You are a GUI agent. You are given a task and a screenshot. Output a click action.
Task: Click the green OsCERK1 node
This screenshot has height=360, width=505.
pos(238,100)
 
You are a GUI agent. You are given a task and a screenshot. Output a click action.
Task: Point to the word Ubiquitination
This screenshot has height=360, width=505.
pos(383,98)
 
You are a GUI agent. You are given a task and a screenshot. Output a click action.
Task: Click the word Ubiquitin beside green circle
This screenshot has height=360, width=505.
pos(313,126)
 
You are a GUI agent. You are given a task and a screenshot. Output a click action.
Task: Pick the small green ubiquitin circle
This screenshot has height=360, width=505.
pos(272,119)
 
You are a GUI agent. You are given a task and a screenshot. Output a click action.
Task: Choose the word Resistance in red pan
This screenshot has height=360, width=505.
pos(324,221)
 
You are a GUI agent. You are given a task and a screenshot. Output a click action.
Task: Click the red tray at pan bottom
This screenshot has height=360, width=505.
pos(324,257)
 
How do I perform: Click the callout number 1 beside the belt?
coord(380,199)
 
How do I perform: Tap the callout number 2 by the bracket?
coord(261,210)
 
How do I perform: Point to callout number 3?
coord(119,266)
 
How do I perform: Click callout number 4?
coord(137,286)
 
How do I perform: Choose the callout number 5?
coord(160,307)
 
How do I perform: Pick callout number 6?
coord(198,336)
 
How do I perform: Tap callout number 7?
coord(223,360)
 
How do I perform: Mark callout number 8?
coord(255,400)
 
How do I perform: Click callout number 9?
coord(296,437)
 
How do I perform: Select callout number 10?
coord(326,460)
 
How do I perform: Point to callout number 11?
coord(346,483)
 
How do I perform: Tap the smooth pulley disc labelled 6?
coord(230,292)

...

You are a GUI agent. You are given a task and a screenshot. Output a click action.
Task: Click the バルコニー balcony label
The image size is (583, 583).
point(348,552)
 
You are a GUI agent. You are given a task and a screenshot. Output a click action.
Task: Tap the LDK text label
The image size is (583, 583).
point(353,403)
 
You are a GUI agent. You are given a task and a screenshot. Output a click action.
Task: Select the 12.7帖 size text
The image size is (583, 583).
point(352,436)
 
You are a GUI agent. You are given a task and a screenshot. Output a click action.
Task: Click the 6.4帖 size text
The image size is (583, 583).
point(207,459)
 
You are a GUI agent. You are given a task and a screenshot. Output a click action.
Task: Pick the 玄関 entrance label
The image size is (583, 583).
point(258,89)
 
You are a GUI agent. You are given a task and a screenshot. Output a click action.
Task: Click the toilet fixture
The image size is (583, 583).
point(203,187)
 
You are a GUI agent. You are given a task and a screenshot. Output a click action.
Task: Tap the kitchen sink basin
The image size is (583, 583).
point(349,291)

EXERCISE:
Find each line in the items that contains the word "green" and copy those lines.

FINAL ANSWER:
Task: Click the green OsCERK1 node
Task: Click the word Ubiquitin beside green circle
Task: Pick the small green ubiquitin circle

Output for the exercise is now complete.